Agape is our 42-foot floating sanctuary. As long as everything works, she is nearly self-sufficient, and the few items that we do depend on from the outside world we usually carry in bulk. This virus caught us, like most, very much off guard, unaware and unprepared. Over the last four years of cruising we’ve become more and more detached from the outside world. When a breaking news story was sweeping the world about a possible viral epidemic, my wife and I were snorkeling on a barrier reef. As stores were being cleared out of everything from toilet paper to pasta, we were scouring the beach for shells. As everyone else was being asked to stay home and schools, restaurants and non-essential businesses shut down, we were on a passage, sailing to a small atoll long ago abandoned by the Paumotu people. We were completely and blissfully unaware that the World Health Organization was declaring a global pandemic.
As we entered the small pass, into the lagoon of this remote and uninhabited atoll, we had no idea that we would soon be confined to this island, or that it would become our home for the next three months. Fortunately, we would not be completely alone, as we had planned to meet up with our friends on two other sailing vessels. Within the first few days of reaching our island paradise we began to receive news of the virus sweeping the world, and the rapidly increasing death toll. Even here, in the remote islands of French Polynesia, the local government implemented social distancing, masks, curfews and closed all non-essential businesses. They also banned all inter-island travel in an attempt to contain and slow the spread of the virus, consequently confining us to our isolated atoll.

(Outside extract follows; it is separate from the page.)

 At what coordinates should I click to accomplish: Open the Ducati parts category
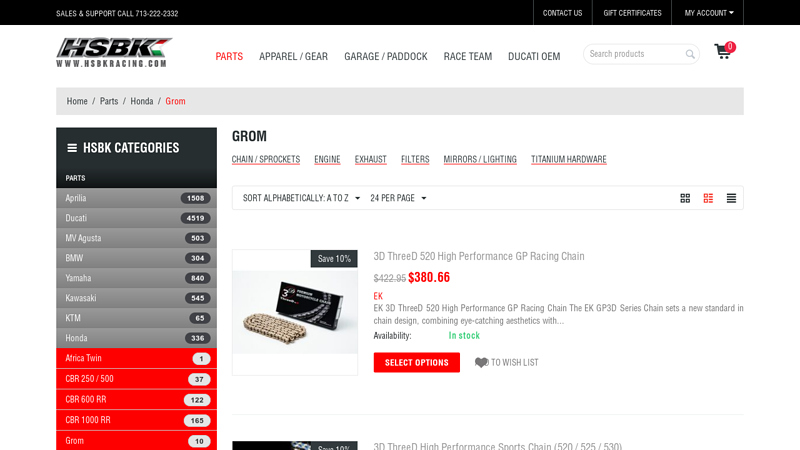pos(136,218)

It would take a week or more before the reality of the situation would sink in. For the first few days I naively believed this virus would not affect us. Agape is the perfect floating refuge, and we had fortuitously landed in a deserted island where we could fish, dive, swim and play at our leisure. But the astute realization of just how far we were from civilization slowly set in.
Imagine yourself for a moment being completely isolated from the outside world. No internet, no services, no grocery stores, no help. What thoughts would race through your mind? What worries would keep you up at night?

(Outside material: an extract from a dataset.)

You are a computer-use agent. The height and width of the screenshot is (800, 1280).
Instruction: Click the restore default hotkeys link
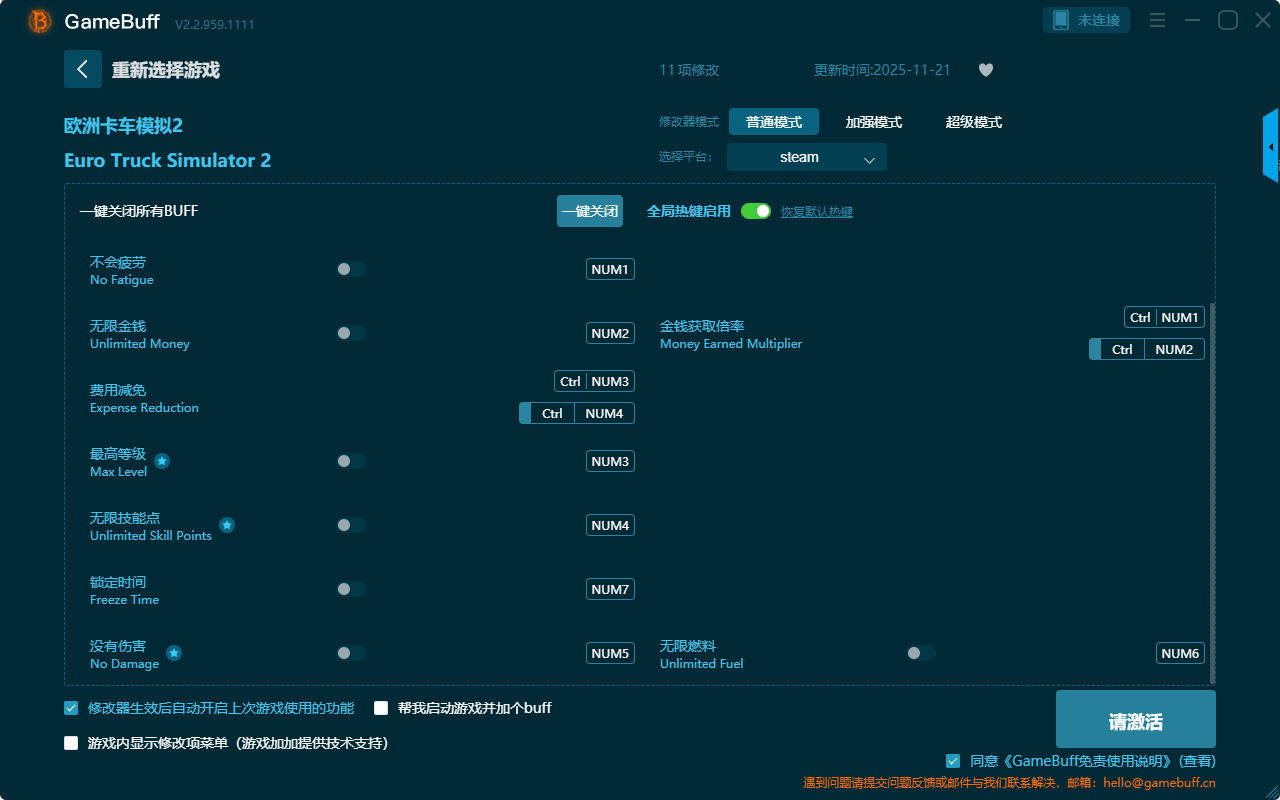click(x=816, y=212)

For me, it was: did we have enough food and butane for cooking, and enough gasoline for the dinghy? What about our 6-year-old, failing batteries? Is being so remote really best? We were so far from any medical help, what if we got injured? What if they decided that we’d have to leave the country? How long would the confinement last? The questions began to overwhelm my mind, fear and negativity seeped into every thought, and my usually calm and confident demeanor slowly began to crack. In addition to all my insecurities, we had several catastrophic failures on board.
All boat owners know that maintenance is constantly needed. The harsh marine environment, combined with the constant use and abuse of the cruising lifestyle takes its toll on the systems aboard. After four years of few failures and minimal required maintenance, Agape had stored up a few surprises for us. First, a seal blew on our faithful outboard motor, and then a fitting on our watermaker cracked. Finally, the most concerning, although we had seen the signs coming, was the death of our batteries. After six good years they decisively refused to hold a charge. They became so inefficient that when the sun dipped low on the horizon and the solar quit for the night, Agape’s lights would start to flicker.
As the days turned into weeks, I continued to fret over what to do and where Agape should ride out this pandemic. We had no idea how long this would last, and if it got worse how the island nation of French Polynesia would fare being so isolated. After much discussion, we decided that the best decision would be to sit tight and see how the situation unfolded. In the worst case, we could always sail back to Tahiti to resupply and make repairs, but once there we might not be able to leave again.
Once the decision to stay was made, I could feel a huge weight lift from my shoulders, and rather quickly I began to thrive. My wife reassured me that the Paumotu people lived in these islands for hundreds of years with no electricity, let alone an outboard or watermaker. We didn’t go cruising expecting things to be easy or comfortable. We left our home to have unique and authentic experiences, and this was going to be one heck of an experience.
As we slowly fell into our confinement routine, I could feel my inner child, and the dreamer inside of me starting to push his way up. I shrugged the schedules and responsibilities imposed by the outside world. I could take the time to enjoy the day, the place and the people around me with intent. My creative side flourished. With nowhere to rush off to, and no social media to spend hour after hour on I was able to turn my newfound time toward some creative projects.